Excitingly, a new paper at the same workshop entitled MuLoCo had already introduced the lately heralded Muon as an inner optimizer for DiLoCo to improve convergence, quality and device communication. Research moves faster and faster these days!
Takeaway 5: Scaling RL and Synthetic Data Will Improve Model Capabilities
While the well of pre-training data runs dry (as was virally stated by Ilya Sutskever at NeurIPS), reasoning models such as OpenAI’s o1 demonstrate that using synthetic data can elicit many more model capabilities. Reinforcement learning is currently being used to scale this synthetic data as well as unlock new paradigms such as true model creativity.
In “Training a Generally Curious Agent”, we saw how novel synthetic data can guide a model to better explore unseen environments. By training on a diverse set of tasks ranging from cellular automata to Wordle, the model generalized creative strategies to apply to out-of-distribution challenges. The authors also focused on curriculum learning to prioritize which tasks the model should see next given its learning potential, all to improve training efficiency.
This idea inherits from Natasha Jaques’s Unsupervised Environment Design work published in 2020. In general, I’m excited to see curriculum learning gain wider adoption for efficient RL. Natasha also gave a brilliant talk at the conference on using adversarial training to make models cooperatively adapt to human behavior, a key problem in human-agent interaction.

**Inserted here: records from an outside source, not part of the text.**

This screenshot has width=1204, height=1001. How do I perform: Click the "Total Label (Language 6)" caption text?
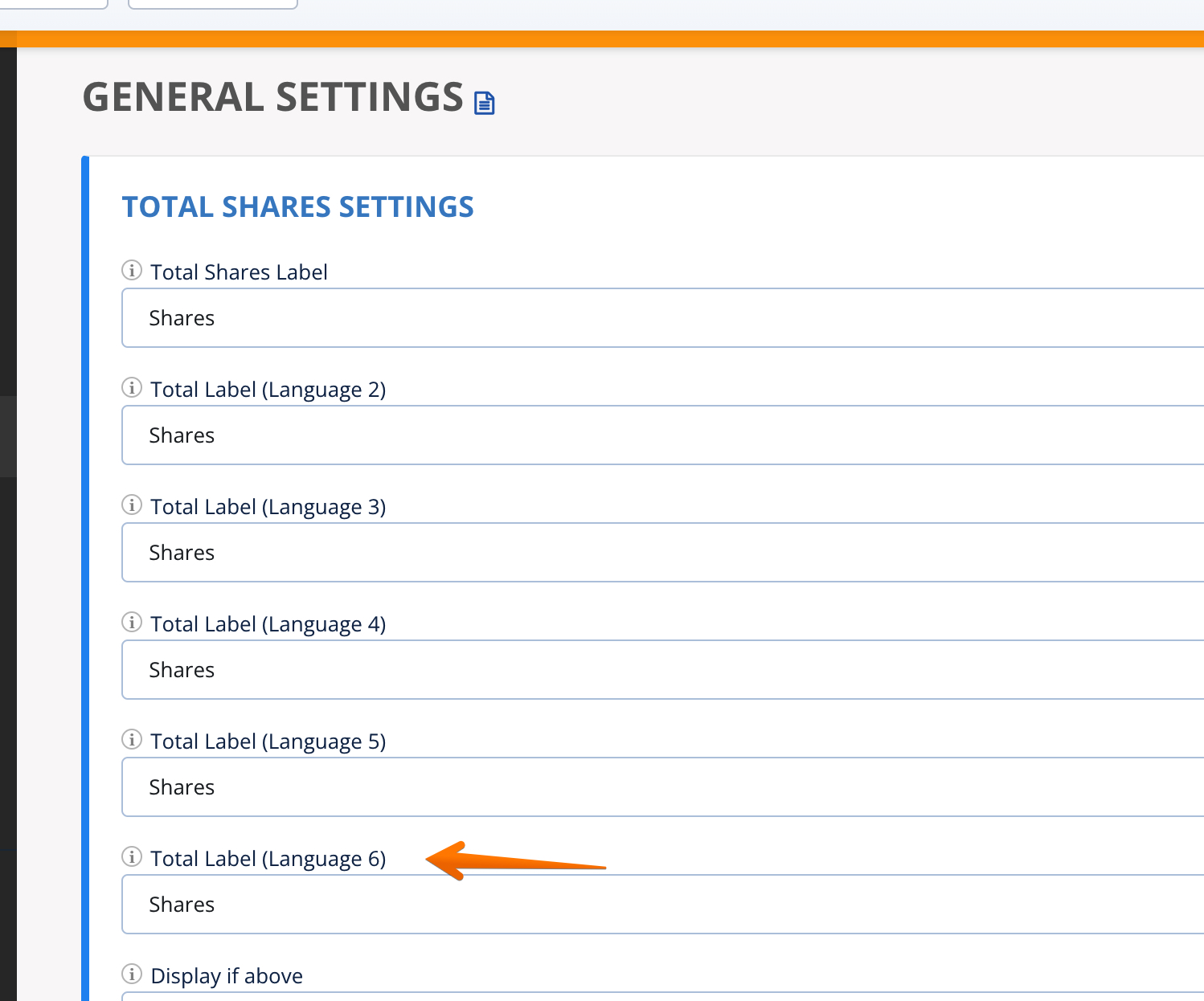[x=268, y=859]
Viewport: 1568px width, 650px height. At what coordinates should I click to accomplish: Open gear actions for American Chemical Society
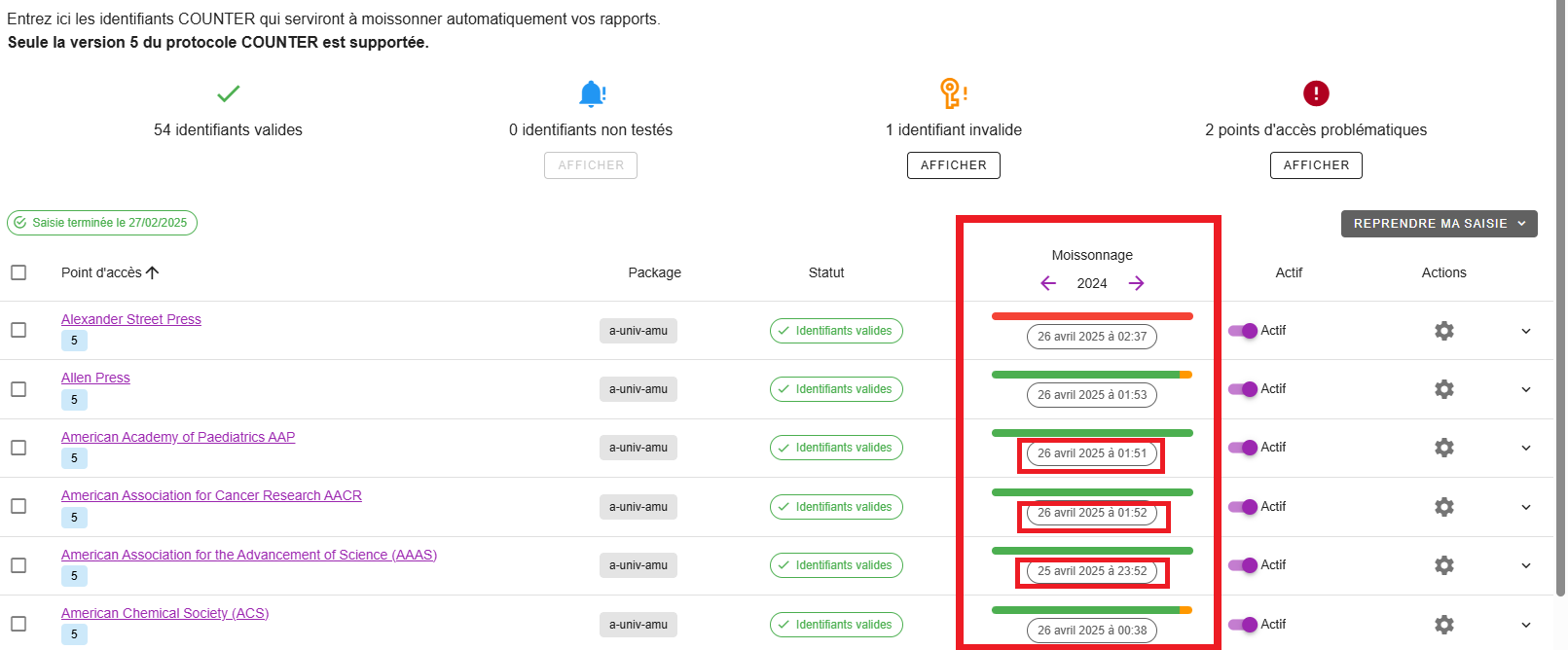point(1444,624)
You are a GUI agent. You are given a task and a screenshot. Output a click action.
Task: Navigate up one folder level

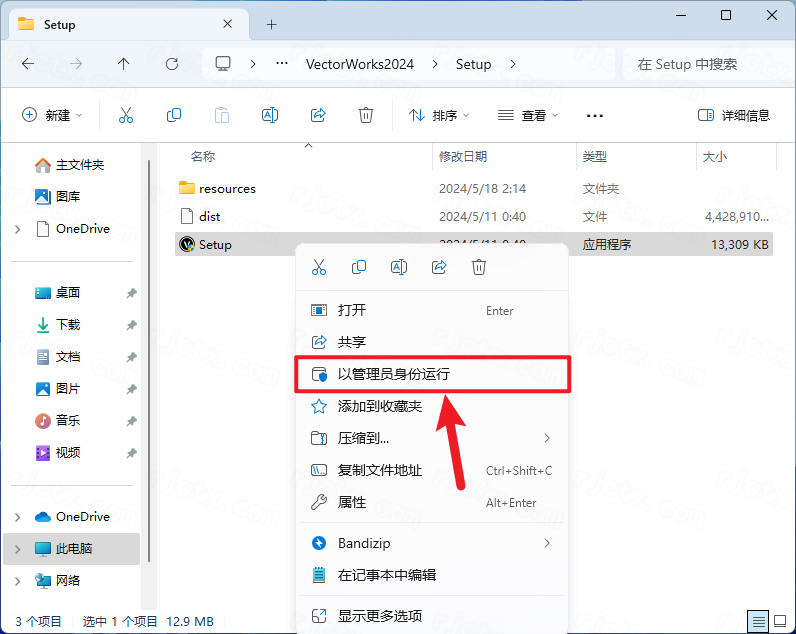tap(124, 64)
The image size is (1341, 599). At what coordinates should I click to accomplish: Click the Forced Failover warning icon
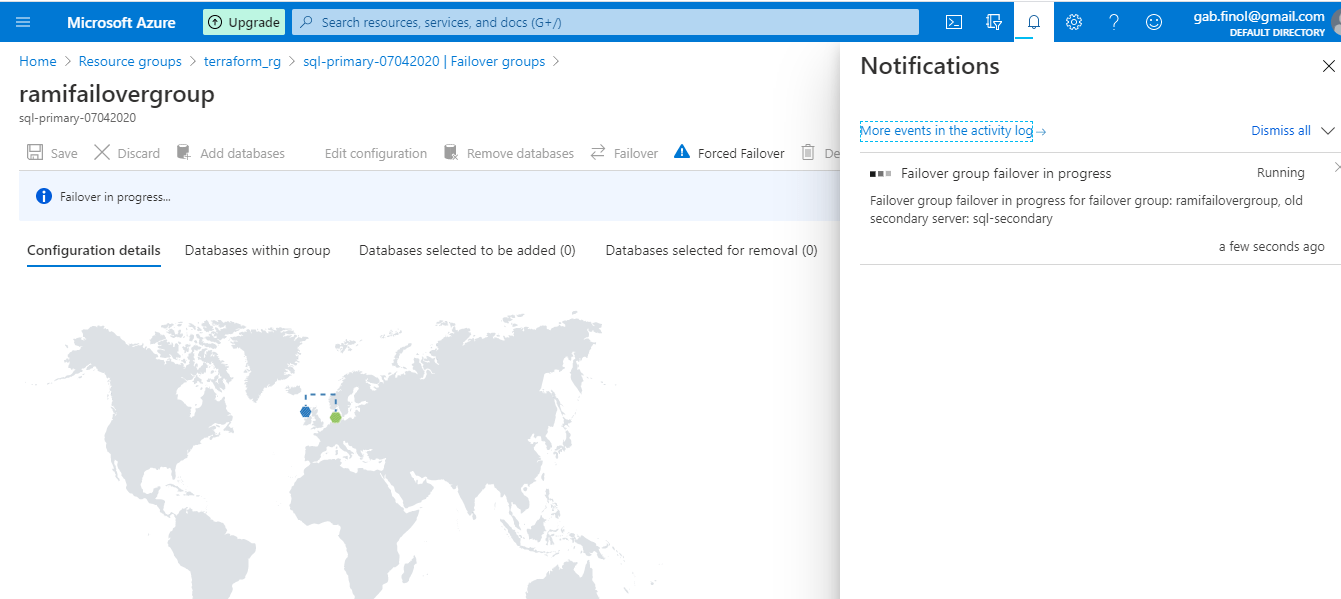pos(682,152)
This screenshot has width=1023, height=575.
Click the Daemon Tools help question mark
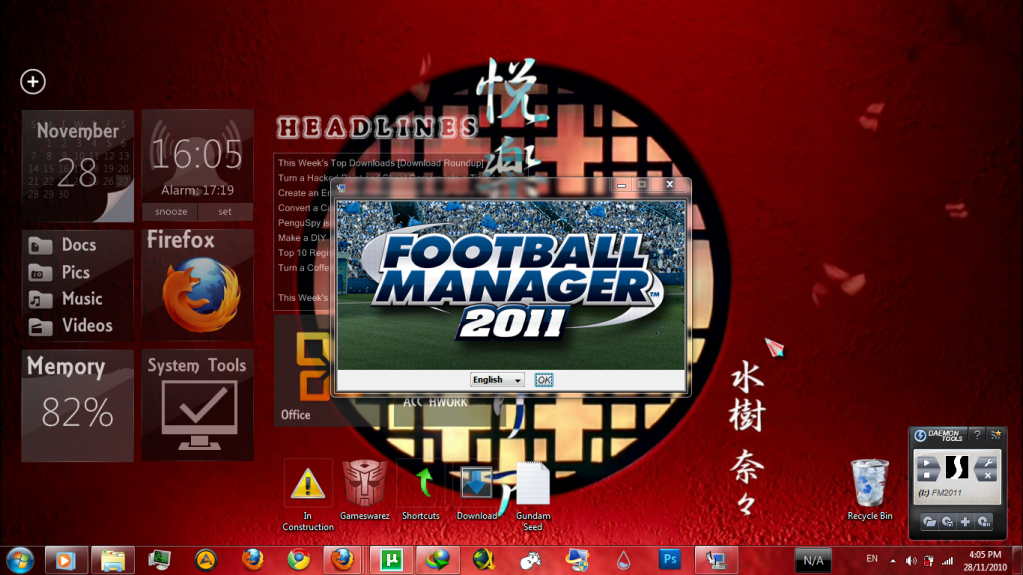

Although promising, synthetic data has its pitfalls, which was highlighted in the “Collapse or Thrive” paper (and Sarah’s post on our blog). This research reminded us that while beneficial, only training a model recursively on self-generated data will inevitably lead to collapse. Ilia Shumailov of DeepMind also wrote a paper on this phenomenon called “The Curse of Recursion”. It is critical to maintain a sufficient quantity of real-world data to anchor the training distribution – while augmenting with synthetic data – and the authors introduce techniques of gradually accumulating these two types of data throughout training. I’m excited to see the science of data continue to evolve to unlock more smart data curation as well as cost-effective ways to climb new hills.
As always, it’s an exciting time to be shoulder deep in machine learning research. There’s no place we’d rather be than on the field’s front lines and I can’t wait to see you all next year!